La Couronne réclamait 30 mois de prison

Le ministère public plaidait pour une peine de 30 mois de prison ferme. La procureure de la Couronne, Me Roxanne Bossé-Morin, estimait qu’il y a des facteurs aggravants qui militent pour de la prison ferme, comme la vulnérabilité de la victime qui n’était pas en mesure de se défendre.

« Au lieu de la protéger, l’accusé a profité de sa vulnérabilité. Elle voulait prendre un taxi pour rentrer chez elle et il a offert de la ramener, mais il l’a plutôt amené à l’hôtel. Cela démontre une certaine forme de planification. Le degré d’atteinte à l’intégrité physique de la victime est important alors qu’elle n’était pas en état de conscience. Lorsqu’elle a repris conscience, elle lui a demandé d’arrêter, mais il a continué. Il y a eu une relation sexuelle complète alors que la victime était sans défense », a-t-elle exposé au tribunal.

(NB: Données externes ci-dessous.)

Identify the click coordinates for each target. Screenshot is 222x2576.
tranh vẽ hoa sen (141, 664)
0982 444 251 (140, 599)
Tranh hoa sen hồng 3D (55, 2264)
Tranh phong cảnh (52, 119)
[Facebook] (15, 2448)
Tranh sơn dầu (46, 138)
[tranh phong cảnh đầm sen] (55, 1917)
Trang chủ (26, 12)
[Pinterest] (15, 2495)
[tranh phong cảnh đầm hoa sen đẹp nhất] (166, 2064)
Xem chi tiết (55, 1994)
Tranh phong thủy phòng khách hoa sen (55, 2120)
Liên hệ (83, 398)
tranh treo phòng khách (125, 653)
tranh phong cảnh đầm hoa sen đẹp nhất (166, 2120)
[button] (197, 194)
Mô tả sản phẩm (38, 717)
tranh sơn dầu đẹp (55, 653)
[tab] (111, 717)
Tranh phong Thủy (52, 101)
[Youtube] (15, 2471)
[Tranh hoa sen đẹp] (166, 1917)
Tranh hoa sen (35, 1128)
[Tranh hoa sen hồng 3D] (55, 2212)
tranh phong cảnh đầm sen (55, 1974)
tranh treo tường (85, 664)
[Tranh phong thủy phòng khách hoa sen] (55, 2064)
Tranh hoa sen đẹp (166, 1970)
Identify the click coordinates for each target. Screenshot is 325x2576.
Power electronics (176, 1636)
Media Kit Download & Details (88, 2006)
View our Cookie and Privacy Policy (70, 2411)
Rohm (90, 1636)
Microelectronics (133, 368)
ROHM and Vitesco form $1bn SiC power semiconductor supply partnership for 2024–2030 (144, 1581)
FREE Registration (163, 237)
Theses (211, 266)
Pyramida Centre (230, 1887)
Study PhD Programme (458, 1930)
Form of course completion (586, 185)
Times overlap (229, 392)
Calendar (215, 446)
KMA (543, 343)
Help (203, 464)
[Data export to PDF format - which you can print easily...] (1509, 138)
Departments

La défense a plaidé pour de la détention dans la collectivité (sursis). Elle a fait valoir que son client est un actif pour la société, qu’il a notamment effectué des missions humanitaires en Afrique au cours des dernières années. Elle a aussi précisé que rien ne relie l’accusé à l’intoxication de la victime.

« Monsieur Mervil est prêt à se soumettre à toutes les conditions que le tribunal pourrait lui imposer, y compris l’exécution de travaux communautaires. Le fait qu’il se dise victime d’une fausse accusation ne veut pas dire qu’il banalise le crime. Nous sommes d’avis que les faits de notre cause se trouvent dans le haut de la première fourchette des peines, c’est-à-dire des sentences de moins de deux ans. Ces peines sont admissibles à un sursis. Les décisions soumises par ma consoeur du ministère public touchent des accusés aux profils différents de celui de mon client », a plaidé Me Talbot.